Tuesday, July 26, 2011

Life on Mars, tales from the new frontier: "The Taste of Promises" by Rachel Swirsky

I’m still reading my way through Life on Mars: Tales from the New Frontier (Viking, April 2011), a new original Young Adult science fiction anthology edited by Jonathan Strahan that's packed with stories from a range of contemporary international writers, including Ian McDonald, Nnedi Okorafor, Chris Roberson, Nancy Kress, Kim Stanley Robinson, and Ellen Klages.

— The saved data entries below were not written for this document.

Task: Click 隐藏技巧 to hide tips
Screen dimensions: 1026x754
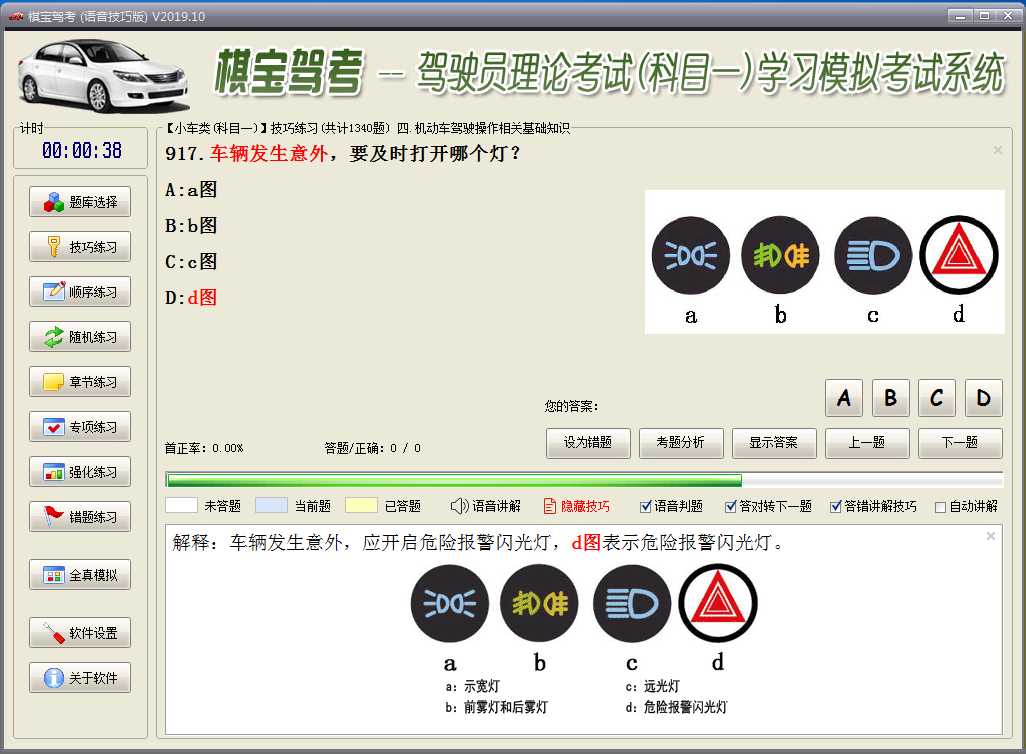Action: [576, 506]
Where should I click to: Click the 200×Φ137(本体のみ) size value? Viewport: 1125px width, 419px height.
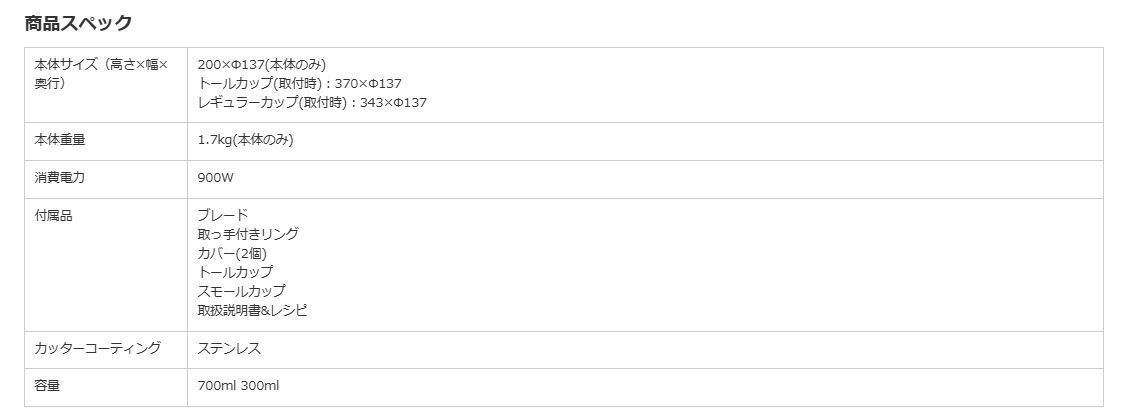coord(262,64)

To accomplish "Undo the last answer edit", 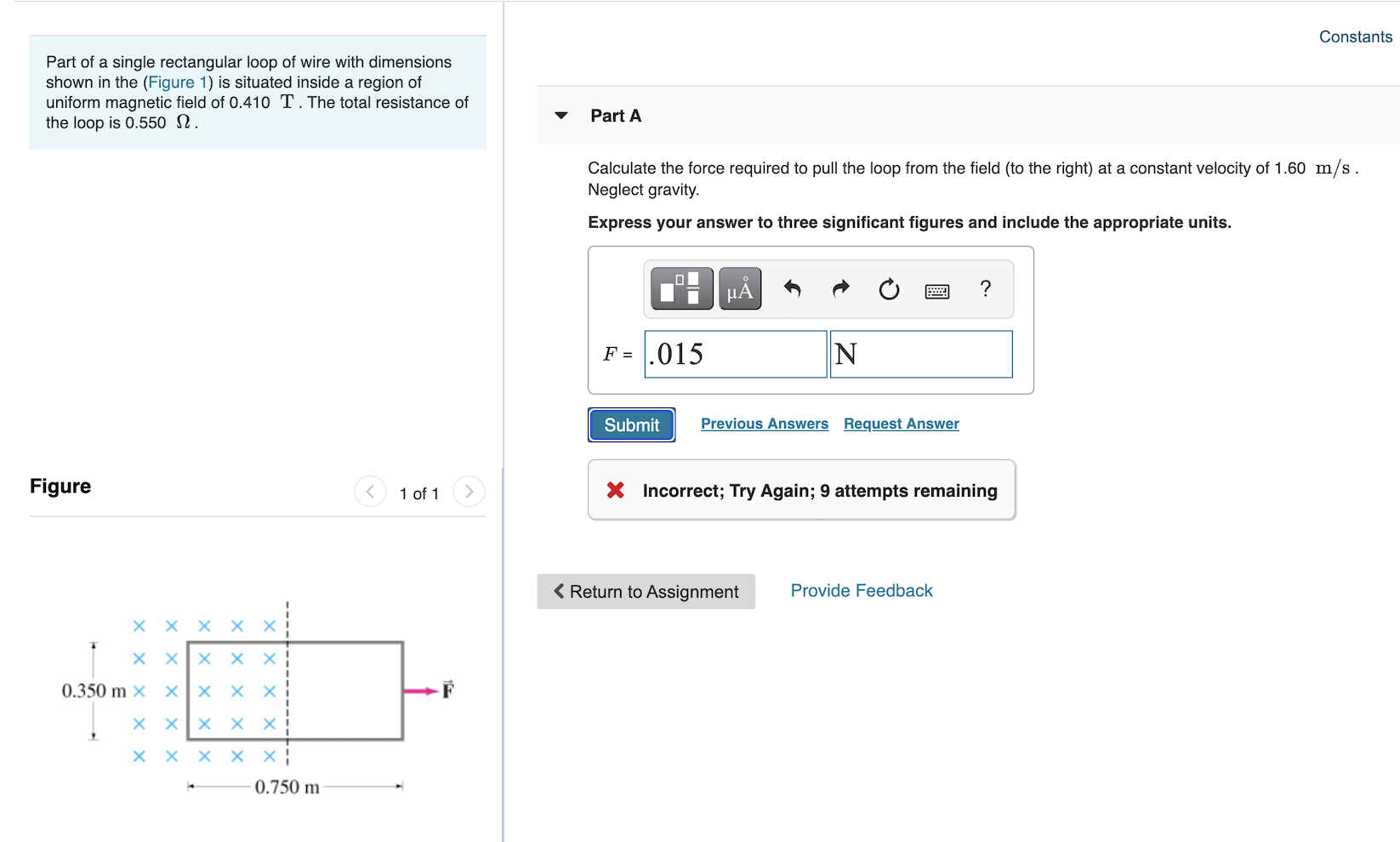I will point(791,289).
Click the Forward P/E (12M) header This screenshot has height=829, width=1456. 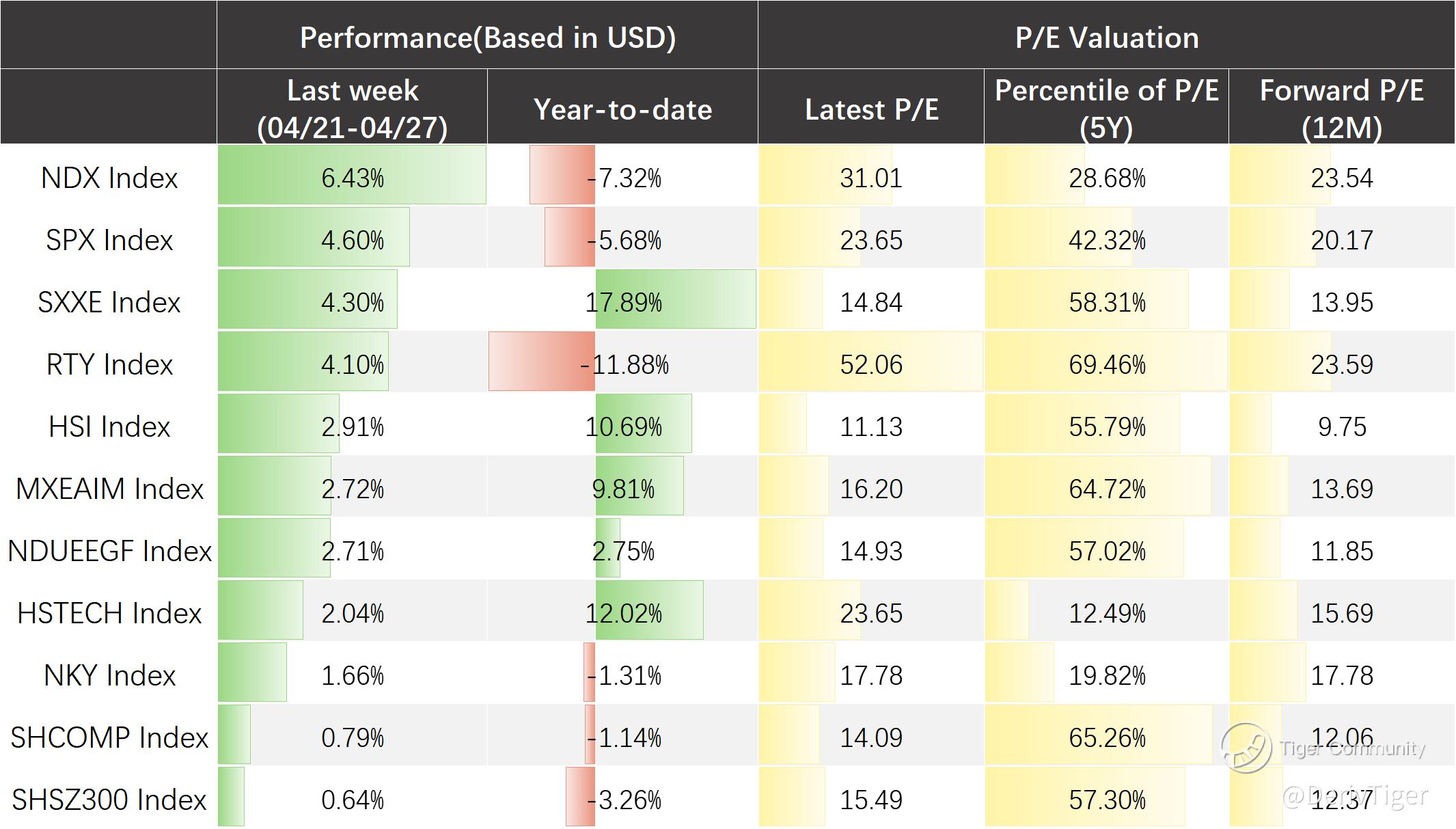click(1341, 109)
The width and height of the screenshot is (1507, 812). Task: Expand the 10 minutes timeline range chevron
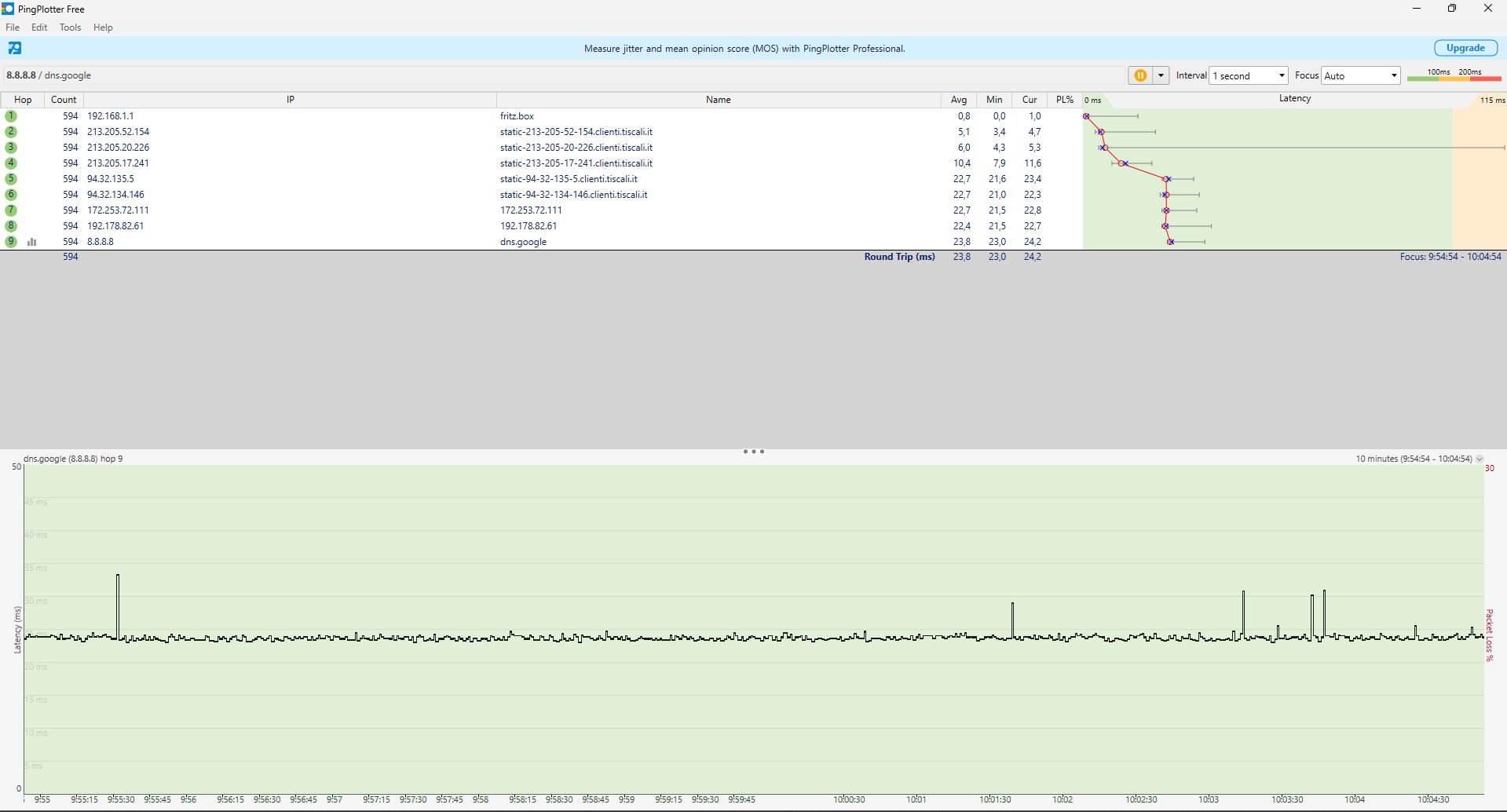(1480, 459)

The eighth tale in the anthology is “The Taste of Promises,” penned by Californian short story writer and poet Rachel Swirsky. The plot revolves around two teenage brothers, one human and the other a “lifted” human who has no body but whose soul lives inside a computer, each in search of his own identity. Here are the opening lines:
THEY approached the settlement at dusk. Tiro switched the skipper to silent mode, grateful he wouldn’t have to spend another night strapped in, using just enough fuel to stay warm and breathing.
A message from Tiro’s little brother, Eo, scrolled across his visor. Are we there yet?
Tiro rolled his eyes at Eo’s impatience. Just about, he subvocalized, watching his suit’s internal processor translate the words into text.
Is it someplace good? asked Eo.
I think so. Be quiet and let me check it out…
Swirsky notes that Dr. Robert Zubrin's "witty, fast-paced book" How to Live on Mars: A Trusty Guidebook to Surviving and Thriving on the Red Planet (2008) "was a tremendously fun read and helped me to shape some ideas about what life might be like on a settled Mars."